Records provided:

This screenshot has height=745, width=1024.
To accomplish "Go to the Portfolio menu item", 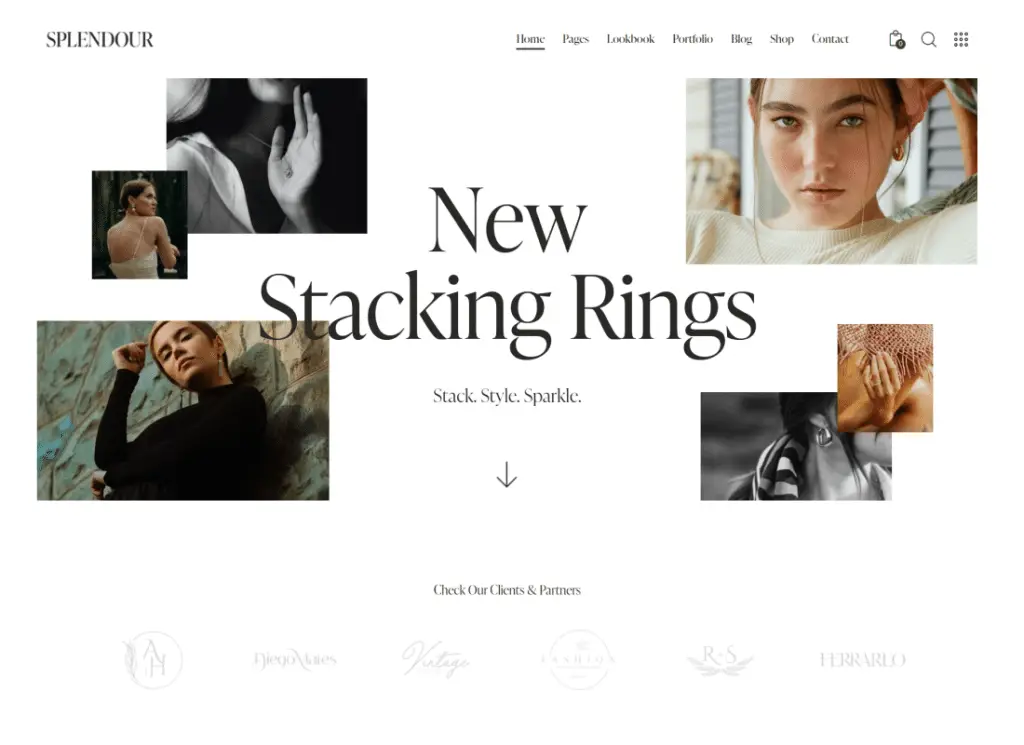I will coord(692,39).
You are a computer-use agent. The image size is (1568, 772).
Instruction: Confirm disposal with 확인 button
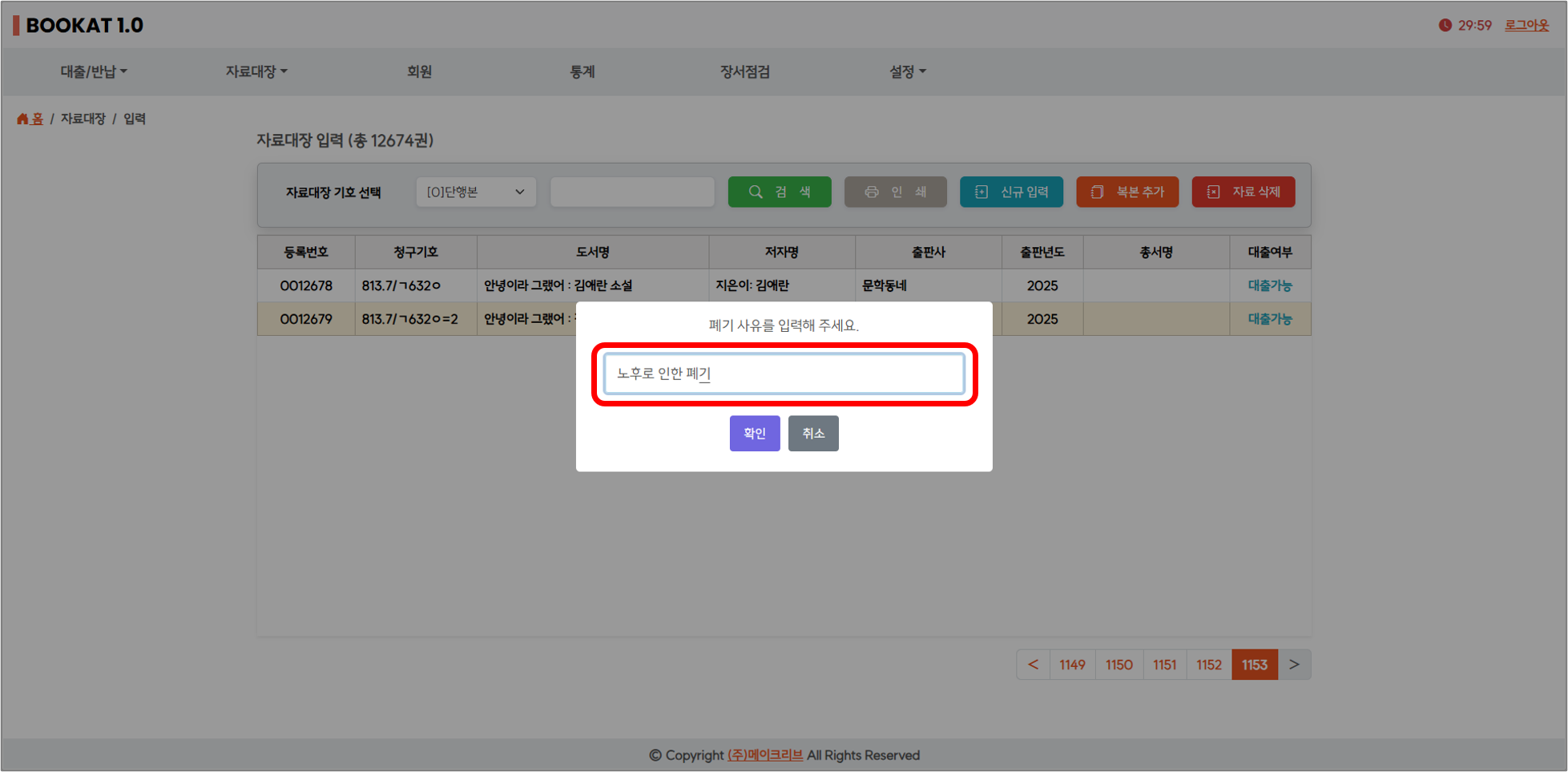tap(754, 434)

Exercise directions:
Take the line that holds "You are a computer-use" as the start and the last line of the data as the end. Copy only those lines exactly, both ends included, except the pictures.

Solution to the exercise:
You are a computer-use agent. The image size is (1568, 772).
Instruction: Confirm disposal with 확인 button
tap(754, 434)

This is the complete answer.